## TASK STATEMENT
What lines below contain the word "will"? Please pull each one out.

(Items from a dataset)
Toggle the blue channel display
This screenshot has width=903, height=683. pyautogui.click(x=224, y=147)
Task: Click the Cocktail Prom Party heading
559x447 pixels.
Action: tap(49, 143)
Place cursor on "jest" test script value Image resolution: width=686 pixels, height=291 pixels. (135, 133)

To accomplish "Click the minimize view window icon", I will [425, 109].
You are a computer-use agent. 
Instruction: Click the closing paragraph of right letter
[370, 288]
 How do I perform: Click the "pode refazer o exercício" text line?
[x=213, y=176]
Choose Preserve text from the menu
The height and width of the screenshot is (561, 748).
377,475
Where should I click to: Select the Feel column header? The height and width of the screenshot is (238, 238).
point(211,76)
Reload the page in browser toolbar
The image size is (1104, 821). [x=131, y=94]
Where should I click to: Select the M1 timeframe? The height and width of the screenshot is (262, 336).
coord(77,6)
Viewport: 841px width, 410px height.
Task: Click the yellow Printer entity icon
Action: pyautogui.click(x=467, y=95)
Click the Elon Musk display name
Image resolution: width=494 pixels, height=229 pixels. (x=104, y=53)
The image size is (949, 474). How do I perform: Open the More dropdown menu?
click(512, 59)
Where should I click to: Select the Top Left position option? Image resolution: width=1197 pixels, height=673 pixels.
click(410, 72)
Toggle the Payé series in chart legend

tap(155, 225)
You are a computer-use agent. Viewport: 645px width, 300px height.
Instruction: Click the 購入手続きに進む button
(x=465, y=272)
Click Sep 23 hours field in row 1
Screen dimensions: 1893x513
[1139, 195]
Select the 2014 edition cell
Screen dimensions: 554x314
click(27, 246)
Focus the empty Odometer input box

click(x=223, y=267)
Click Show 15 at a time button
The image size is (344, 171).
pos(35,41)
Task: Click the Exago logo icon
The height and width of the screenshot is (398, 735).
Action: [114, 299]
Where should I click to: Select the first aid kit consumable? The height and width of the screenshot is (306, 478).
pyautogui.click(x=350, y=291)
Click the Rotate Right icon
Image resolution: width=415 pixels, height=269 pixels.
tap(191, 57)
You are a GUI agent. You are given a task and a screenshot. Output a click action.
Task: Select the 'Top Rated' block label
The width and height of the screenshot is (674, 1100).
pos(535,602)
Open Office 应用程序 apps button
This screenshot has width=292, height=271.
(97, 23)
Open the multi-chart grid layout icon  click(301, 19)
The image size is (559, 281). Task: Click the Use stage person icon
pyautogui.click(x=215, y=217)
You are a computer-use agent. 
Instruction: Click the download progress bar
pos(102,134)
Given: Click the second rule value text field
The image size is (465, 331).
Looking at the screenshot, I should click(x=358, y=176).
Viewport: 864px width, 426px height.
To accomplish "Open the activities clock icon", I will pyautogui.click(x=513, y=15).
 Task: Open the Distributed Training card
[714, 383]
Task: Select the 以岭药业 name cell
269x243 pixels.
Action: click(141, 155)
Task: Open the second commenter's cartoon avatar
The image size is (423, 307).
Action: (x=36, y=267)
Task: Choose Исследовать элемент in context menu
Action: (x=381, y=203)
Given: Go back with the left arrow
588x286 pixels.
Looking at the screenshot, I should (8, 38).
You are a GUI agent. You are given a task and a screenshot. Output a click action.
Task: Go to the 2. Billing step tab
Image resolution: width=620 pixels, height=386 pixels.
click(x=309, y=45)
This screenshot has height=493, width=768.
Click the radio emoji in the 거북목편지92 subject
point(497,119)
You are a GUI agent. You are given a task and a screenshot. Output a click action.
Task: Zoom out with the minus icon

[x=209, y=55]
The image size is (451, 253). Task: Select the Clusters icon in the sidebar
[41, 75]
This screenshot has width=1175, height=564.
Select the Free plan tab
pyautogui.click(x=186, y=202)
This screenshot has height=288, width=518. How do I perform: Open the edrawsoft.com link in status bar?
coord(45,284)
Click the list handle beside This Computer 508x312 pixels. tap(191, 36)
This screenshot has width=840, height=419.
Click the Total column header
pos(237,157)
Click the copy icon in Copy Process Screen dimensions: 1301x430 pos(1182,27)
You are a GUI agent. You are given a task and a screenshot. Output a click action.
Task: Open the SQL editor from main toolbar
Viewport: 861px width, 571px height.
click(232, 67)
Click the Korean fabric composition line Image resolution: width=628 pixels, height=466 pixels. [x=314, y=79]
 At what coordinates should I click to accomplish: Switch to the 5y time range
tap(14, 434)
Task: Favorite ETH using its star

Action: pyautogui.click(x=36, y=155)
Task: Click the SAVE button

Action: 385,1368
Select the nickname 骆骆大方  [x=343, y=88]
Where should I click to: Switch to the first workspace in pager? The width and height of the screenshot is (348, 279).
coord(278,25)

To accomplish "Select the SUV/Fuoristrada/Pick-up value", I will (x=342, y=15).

## EXERCISE RESPONSE
To accomplish "Click the minimize view window icon", I will [425, 109].
To accomplish "Open the activities clock icon", I will pyautogui.click(x=513, y=15).
To accomplish "Select the SUV/Fuoristrada/Pick-up value", I will (x=342, y=15).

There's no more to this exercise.